If a particular finished appearance is required, unless you are familiar with the nuances within and differences between commercial grades don’t rely on just commercial grade specification (e.g. No 2 Clear & Better) to achieve your end result, if possible visit suppliers to view the material and compare the actual specifications and appearance.  Different mills and UK suppliers will have different interpretations of the grades.  Some will push the lower boundaries of the grade to enable them to push a cheaper product onto the market; others will focus on quality and consistency.

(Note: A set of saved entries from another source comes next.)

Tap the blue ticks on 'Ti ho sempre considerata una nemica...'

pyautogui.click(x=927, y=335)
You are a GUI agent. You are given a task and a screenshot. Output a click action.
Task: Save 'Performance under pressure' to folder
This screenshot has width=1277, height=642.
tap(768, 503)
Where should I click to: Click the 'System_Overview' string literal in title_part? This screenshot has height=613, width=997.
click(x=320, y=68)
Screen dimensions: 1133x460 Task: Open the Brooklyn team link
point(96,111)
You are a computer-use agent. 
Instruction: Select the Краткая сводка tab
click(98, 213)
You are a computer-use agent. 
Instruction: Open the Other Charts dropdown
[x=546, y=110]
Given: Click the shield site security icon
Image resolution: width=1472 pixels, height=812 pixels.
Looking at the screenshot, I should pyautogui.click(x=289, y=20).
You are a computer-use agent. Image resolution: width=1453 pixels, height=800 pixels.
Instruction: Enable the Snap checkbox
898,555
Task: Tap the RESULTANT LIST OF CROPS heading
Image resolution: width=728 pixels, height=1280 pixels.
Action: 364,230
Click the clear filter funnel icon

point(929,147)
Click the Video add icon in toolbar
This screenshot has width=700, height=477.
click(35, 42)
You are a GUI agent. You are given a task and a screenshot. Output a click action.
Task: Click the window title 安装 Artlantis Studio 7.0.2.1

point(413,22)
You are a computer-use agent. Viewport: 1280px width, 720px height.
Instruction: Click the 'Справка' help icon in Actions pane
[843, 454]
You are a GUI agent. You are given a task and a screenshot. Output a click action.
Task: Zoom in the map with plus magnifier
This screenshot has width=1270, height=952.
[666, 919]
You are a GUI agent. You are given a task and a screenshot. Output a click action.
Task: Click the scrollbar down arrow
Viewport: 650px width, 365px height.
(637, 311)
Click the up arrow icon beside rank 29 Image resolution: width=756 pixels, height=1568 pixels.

If quotations based on the same specification for the same contract are considerably different, find out why, there will be a reason – don’t automatically go for, and don’t let your contractor go for, the cheapest!  Get sight of the material (not just hand samples) – it may appear to be a bargain but it might also be of inferior quality and it may end up costing more overall due to the necessity to re-sort on site and cutting to remove unwanted characteristics.